すべてを察したクラスメイトたちは幸太郎を憐れむかのような視線で見つめた。
そんな彼らの視線を受けて、幸太郎はアンパンを食べながら数日前の取引を思い出す。
数日前――全教科赤点となってしまった幸太郎にヴィクターは助け舟を出した。
夏休み中、自分の研究と各エリアに点在する秘密研究所の清掃を手伝ってくれれば、自分の力で赤点をもみ消すという取引を持ち掛けられたことを。
全教科赤点という惨憺たる結果に、留年、最悪退学になるかもしれないと脅され、幸太郎はヴィクターの取引に乗ることしかできなかった。
最初はあまり乗り気ではなかったが、今では特に気にしていなかった。
まあいいか……ちゃんと休日を作るって言ってたし……
今はそんな気軽な気持ちで気にしていなかった。
「さて、連絡事項は以上! 出欠を取るので、横隔膜から出した声で――」
いつものようにハイテンションな出欠確認を開始しようとしたその時――勢いよく教室の扉が開かれ、坊主頭の大男と、高等部女子専用の制服を着て赤いマントを羽織った眼鏡をかけた女性が現れた。

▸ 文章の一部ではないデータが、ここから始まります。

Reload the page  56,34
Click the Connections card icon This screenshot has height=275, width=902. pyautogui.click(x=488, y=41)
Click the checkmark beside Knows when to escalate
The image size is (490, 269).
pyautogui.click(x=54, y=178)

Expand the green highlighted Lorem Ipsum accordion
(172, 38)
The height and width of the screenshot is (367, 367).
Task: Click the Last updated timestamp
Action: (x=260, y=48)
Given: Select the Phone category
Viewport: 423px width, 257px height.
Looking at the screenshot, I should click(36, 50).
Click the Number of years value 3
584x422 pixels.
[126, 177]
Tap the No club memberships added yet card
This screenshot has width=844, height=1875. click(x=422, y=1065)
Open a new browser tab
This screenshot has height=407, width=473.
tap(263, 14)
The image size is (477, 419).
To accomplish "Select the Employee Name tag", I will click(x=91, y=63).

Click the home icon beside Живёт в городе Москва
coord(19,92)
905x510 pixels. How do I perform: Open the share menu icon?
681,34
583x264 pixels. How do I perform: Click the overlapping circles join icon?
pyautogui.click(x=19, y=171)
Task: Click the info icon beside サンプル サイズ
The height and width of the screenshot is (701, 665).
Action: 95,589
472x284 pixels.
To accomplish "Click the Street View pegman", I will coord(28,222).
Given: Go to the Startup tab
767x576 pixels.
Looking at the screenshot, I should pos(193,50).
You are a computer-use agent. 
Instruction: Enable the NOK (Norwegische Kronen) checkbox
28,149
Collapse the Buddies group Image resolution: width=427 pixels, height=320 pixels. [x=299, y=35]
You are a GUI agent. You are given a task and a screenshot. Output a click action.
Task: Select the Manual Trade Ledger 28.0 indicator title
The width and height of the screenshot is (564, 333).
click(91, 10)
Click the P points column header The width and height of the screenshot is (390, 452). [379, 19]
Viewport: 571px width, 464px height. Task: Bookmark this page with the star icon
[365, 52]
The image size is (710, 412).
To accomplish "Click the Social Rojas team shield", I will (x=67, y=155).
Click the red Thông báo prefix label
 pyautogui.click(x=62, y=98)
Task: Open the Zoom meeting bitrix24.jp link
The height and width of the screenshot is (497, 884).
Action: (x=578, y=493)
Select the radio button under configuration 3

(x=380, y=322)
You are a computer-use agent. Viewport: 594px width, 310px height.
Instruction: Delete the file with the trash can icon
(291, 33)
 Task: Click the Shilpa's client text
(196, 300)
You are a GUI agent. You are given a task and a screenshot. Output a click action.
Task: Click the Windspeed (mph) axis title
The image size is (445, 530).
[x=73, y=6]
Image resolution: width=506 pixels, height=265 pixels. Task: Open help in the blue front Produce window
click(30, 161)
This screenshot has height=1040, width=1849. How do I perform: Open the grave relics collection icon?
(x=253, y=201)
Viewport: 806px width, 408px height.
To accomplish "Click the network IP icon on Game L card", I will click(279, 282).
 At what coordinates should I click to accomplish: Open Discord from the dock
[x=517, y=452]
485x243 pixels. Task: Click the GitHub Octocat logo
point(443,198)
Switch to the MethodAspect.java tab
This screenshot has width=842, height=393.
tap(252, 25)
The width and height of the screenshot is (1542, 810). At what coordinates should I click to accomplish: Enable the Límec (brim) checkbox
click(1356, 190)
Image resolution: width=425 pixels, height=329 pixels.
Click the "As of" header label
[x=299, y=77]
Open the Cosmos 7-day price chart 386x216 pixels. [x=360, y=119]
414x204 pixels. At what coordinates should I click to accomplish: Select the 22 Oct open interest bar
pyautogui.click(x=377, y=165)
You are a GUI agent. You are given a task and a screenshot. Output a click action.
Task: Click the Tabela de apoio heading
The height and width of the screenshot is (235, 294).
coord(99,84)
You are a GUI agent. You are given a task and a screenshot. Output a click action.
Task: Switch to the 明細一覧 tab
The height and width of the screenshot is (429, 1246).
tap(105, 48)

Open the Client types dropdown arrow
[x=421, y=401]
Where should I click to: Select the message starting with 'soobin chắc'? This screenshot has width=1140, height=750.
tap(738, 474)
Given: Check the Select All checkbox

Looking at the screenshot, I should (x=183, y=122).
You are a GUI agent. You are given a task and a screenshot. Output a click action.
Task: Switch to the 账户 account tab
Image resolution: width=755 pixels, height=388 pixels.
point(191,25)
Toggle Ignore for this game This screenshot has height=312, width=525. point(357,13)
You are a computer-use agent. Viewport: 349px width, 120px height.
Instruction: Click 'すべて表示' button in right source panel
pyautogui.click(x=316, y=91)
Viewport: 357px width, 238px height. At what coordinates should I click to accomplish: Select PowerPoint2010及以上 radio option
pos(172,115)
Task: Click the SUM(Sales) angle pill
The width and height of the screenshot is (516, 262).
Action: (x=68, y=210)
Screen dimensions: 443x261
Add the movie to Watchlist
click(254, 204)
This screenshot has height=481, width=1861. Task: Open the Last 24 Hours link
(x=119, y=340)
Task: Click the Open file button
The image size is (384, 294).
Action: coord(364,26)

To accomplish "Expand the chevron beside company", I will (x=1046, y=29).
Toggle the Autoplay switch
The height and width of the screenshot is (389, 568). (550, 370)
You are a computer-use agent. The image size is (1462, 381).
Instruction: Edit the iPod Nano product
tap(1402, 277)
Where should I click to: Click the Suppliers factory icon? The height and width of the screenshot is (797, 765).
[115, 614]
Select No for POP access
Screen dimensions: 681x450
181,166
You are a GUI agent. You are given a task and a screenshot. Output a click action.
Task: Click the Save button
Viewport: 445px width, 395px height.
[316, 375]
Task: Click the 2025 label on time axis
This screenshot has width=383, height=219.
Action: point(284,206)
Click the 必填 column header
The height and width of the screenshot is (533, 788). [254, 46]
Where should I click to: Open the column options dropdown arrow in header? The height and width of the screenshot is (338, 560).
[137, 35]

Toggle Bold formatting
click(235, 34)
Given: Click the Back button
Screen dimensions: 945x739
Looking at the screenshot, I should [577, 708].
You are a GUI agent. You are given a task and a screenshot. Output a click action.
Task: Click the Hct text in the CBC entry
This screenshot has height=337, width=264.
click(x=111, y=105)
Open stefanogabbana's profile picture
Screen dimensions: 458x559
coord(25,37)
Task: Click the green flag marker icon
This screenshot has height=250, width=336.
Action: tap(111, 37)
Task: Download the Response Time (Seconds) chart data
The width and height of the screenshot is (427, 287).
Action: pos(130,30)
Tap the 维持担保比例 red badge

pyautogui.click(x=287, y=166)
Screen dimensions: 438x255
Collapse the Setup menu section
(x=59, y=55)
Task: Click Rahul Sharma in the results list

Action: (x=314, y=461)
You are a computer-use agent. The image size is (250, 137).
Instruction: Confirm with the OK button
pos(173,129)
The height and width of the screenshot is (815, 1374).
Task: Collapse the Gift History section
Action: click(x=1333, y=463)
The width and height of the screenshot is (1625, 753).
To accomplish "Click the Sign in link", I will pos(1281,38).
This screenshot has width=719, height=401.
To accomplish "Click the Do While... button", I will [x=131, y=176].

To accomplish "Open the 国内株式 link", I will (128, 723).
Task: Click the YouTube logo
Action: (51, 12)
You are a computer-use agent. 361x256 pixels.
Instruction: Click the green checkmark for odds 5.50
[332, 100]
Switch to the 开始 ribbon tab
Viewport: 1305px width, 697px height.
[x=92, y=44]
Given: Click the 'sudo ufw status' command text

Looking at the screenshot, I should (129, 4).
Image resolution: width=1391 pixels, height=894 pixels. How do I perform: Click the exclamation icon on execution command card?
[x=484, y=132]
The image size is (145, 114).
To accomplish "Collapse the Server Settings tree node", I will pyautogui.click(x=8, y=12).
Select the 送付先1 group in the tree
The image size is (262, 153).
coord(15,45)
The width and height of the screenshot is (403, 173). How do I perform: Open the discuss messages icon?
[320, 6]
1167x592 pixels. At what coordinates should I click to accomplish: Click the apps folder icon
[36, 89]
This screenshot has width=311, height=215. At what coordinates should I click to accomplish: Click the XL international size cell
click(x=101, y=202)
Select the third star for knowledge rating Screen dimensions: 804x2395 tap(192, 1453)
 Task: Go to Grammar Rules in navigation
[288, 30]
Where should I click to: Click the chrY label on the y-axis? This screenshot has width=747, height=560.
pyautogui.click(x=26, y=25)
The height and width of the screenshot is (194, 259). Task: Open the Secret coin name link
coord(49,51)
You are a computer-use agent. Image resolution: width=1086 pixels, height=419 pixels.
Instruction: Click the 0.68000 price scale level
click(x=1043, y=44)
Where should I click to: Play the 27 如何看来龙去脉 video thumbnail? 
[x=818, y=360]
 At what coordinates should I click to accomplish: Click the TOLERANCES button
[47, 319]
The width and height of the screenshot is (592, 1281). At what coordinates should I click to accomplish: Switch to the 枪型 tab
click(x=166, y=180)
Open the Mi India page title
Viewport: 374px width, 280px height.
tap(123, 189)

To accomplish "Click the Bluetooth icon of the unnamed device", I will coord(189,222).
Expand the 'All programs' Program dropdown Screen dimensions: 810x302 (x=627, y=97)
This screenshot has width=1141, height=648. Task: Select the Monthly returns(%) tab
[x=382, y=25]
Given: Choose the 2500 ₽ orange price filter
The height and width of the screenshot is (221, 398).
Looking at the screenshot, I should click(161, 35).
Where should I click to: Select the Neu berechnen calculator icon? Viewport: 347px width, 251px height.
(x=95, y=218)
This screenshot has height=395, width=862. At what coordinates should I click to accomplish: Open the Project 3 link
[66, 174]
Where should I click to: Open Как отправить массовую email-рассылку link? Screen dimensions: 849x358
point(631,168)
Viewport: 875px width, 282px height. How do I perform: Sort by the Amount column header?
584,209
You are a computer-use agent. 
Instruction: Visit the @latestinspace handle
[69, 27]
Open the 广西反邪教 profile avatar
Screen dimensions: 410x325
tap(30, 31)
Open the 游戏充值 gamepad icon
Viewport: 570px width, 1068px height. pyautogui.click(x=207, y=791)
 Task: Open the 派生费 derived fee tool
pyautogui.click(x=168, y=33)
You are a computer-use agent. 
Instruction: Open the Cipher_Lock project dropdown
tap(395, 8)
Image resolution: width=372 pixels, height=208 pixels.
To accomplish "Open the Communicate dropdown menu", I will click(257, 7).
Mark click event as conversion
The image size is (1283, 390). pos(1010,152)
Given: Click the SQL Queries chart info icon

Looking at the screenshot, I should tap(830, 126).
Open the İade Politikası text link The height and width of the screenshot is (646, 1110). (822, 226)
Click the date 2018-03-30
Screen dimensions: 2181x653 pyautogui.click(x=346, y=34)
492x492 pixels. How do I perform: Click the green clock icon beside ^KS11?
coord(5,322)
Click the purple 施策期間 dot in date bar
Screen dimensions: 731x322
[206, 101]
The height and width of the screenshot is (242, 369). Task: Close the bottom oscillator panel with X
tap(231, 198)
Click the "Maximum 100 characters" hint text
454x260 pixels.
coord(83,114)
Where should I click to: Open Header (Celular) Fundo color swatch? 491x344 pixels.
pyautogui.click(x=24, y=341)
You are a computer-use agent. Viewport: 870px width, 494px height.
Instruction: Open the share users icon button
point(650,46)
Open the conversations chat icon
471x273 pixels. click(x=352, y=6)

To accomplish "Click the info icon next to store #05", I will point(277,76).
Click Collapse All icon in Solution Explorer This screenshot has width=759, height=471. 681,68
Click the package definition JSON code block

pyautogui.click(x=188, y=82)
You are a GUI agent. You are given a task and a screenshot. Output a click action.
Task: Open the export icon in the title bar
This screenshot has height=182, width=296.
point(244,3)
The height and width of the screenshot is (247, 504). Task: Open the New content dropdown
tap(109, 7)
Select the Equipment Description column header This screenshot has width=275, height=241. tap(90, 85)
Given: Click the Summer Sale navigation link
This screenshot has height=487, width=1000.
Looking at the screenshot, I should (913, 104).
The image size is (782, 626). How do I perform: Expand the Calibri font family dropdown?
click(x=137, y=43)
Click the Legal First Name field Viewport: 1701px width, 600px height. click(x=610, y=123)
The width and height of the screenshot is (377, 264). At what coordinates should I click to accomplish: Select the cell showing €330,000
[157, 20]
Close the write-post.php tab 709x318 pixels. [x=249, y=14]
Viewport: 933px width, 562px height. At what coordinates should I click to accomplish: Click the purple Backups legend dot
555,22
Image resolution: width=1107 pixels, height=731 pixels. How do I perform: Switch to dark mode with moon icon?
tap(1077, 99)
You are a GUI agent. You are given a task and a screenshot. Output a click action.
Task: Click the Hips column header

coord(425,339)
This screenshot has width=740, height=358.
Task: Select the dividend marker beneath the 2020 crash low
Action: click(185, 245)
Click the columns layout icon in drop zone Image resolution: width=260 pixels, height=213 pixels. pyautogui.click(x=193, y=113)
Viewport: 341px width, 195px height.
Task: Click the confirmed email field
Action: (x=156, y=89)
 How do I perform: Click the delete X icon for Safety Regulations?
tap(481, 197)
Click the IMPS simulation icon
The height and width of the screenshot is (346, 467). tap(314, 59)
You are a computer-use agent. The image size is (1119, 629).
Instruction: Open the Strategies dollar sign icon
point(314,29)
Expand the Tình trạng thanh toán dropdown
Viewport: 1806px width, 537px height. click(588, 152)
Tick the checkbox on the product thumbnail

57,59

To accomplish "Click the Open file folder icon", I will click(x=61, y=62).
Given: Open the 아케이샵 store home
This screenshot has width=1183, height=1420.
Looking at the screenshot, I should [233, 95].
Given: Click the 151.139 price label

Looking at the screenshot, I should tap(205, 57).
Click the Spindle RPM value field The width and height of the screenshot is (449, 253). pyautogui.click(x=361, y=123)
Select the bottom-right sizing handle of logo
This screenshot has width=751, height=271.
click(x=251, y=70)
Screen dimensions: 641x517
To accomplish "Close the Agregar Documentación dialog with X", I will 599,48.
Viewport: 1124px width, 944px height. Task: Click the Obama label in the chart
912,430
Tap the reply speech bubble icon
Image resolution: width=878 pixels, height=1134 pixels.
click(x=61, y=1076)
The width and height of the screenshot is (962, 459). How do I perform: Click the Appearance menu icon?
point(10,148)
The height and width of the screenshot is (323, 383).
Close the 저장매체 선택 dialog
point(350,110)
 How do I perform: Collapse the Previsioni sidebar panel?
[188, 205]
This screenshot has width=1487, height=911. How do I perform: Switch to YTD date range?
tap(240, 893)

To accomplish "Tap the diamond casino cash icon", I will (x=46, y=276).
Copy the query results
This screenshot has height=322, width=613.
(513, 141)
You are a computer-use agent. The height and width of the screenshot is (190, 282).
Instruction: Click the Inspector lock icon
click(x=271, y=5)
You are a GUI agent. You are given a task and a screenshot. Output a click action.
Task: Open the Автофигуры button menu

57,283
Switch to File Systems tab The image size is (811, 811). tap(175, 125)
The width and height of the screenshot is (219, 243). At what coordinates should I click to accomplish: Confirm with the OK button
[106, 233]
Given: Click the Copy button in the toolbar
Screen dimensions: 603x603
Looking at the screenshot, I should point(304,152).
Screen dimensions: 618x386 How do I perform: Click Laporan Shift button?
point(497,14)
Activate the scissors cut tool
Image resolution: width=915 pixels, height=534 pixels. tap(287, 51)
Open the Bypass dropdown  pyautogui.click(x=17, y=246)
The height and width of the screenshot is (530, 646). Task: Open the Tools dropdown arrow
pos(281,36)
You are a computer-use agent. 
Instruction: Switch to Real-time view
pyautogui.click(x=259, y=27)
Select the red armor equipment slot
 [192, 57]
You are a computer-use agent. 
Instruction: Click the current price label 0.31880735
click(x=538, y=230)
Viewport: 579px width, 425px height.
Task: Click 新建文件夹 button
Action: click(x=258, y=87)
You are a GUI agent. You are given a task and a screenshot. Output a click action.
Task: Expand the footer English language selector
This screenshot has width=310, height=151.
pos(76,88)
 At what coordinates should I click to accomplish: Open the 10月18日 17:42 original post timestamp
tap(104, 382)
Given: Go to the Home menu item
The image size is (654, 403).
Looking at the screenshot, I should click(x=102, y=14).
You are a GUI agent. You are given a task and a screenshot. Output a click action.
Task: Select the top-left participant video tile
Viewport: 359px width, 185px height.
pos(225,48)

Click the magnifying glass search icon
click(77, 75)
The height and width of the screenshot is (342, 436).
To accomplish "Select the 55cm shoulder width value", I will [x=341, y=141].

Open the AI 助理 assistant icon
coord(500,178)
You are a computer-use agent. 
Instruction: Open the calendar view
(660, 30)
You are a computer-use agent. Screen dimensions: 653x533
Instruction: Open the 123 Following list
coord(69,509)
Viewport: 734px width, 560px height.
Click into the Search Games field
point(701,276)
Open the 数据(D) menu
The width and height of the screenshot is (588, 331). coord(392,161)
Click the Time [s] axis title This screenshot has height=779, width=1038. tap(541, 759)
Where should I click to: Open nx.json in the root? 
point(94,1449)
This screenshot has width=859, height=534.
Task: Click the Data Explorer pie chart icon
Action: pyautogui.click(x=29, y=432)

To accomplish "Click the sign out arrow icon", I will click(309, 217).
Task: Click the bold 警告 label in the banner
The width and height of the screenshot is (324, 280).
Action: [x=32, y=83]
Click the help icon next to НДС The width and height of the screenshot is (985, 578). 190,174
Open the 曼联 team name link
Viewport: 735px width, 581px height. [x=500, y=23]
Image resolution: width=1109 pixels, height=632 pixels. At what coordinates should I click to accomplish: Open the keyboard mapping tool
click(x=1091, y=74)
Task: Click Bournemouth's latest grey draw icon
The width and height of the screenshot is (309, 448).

突然現れた二人をヴィクターは旺盛な好奇心を宿した目で出迎えた。
「ほほう……
教室に入ってきたのは、
「突然入ってきてすまない。用件はすぐに終わる」
坊主頭の大男・大道共慈は一言ヴィクターと、1年B組の生徒に頭を下げて謝罪する。
しかし、眼鏡をかけた髪を二つ結びにした女子生徒・水月沙菜は険し表情で何も言わずに早歩きで一人の人物の前――セラ・ヴァイスハルトの前まで歩き、彼女の前に立つ。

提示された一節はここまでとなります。